I say that like he's been here for years he obviously hasn't been but it feels like it.

Howard Eskin reported that Jordan will be fired at the end of the season, and there was a season ticket holders meeting where Stefanski was (reportedly) badmouthing Jordan's performance. 

The rumor going out now is that the Sixers have four guys they want to coach the team, and they are:

Doug Collins
Jay Wright
Jeff Van Gundy
Avery Johnson

Sound familiar? Thought so, because those are the SAME FOUR GUYS WHO TURNED THE JOB DOWN LAST OFFSEASON. What the hell will make them want to come here now? 
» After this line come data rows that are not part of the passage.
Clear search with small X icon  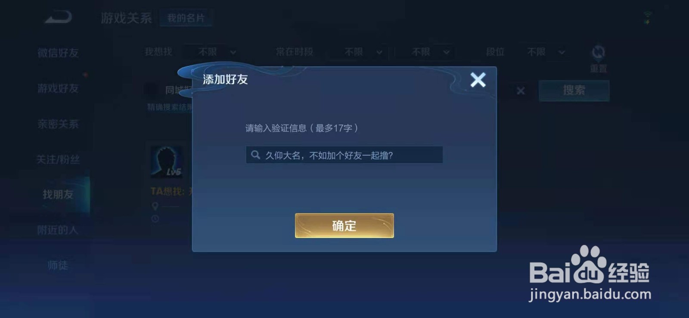tap(521, 91)
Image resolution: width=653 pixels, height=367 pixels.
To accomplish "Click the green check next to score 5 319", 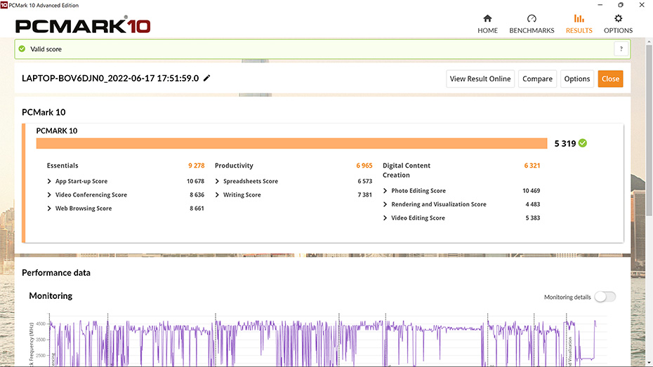I will point(583,143).
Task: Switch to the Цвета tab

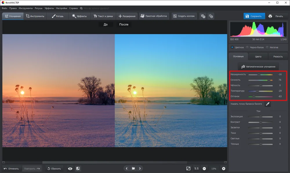Action: [258, 57]
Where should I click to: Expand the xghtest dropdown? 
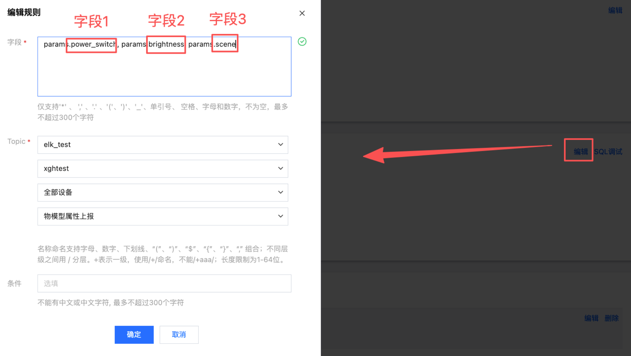[162, 169]
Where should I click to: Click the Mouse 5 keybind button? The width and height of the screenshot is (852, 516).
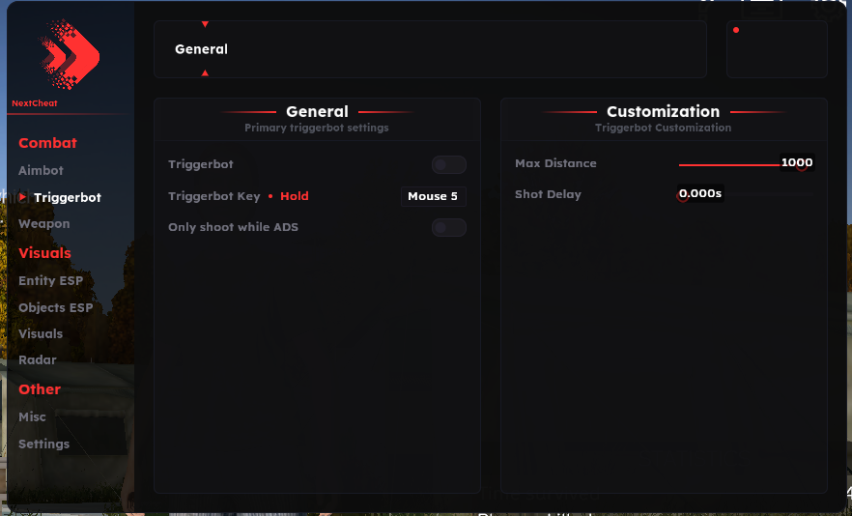[x=433, y=196]
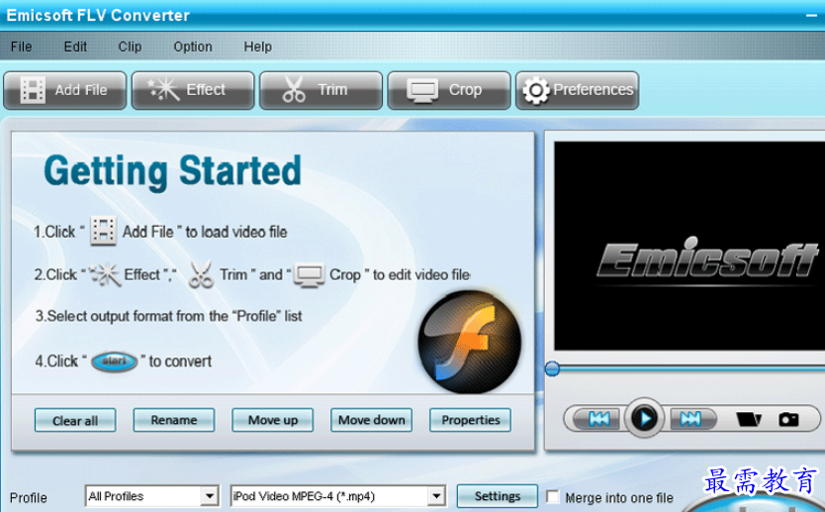This screenshot has width=825, height=512.
Task: Click the preview seek slider handle
Action: pos(552,368)
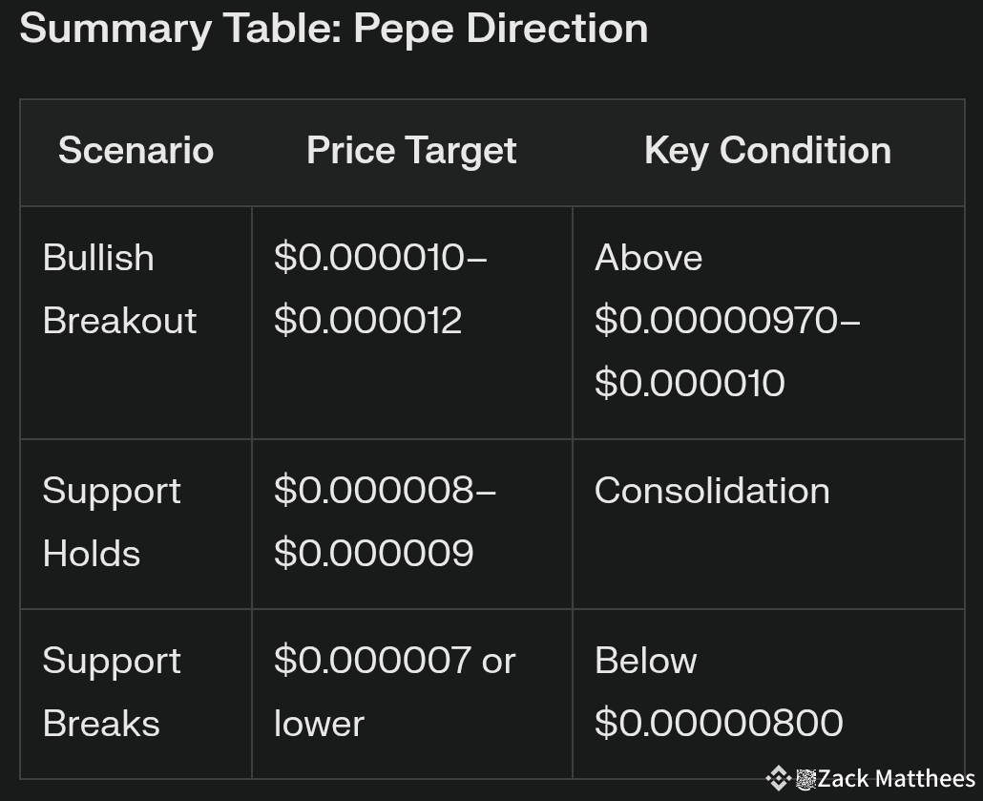Image resolution: width=983 pixels, height=801 pixels.
Task: Click the $0.00000800 value in the last row
Action: pyautogui.click(x=719, y=723)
Why would Jay Wright leave Villanova for the Sixers? 
Jeff Van Gundy is probably going to stick with TV for awhile and if he comes back he'll want a better situation.
Avery Johnson said last year that he'd only come if he was guaranteed the coaching job.
Doug Collins is too damned old, milquetoast, and has a myriad of health concerns.


----------



## Coatesvillain (Jul 17, 2002)

Kate Fagan (a.k.a. the best and most honest Sixers' beat writer):



> Comcast-Spectacor is ready to fire 76ers coach Eddie Jordan, according to multiple sources with knowledge of the situation.
> 
> Several other sources also indicated that the organization will "seriously evaluate" Sixers general manager Ed Stefanski, who hired Jordan less than a year ago.
> 
> ...


LINK

GOOD!

Get rid of two of the three Eds.


----------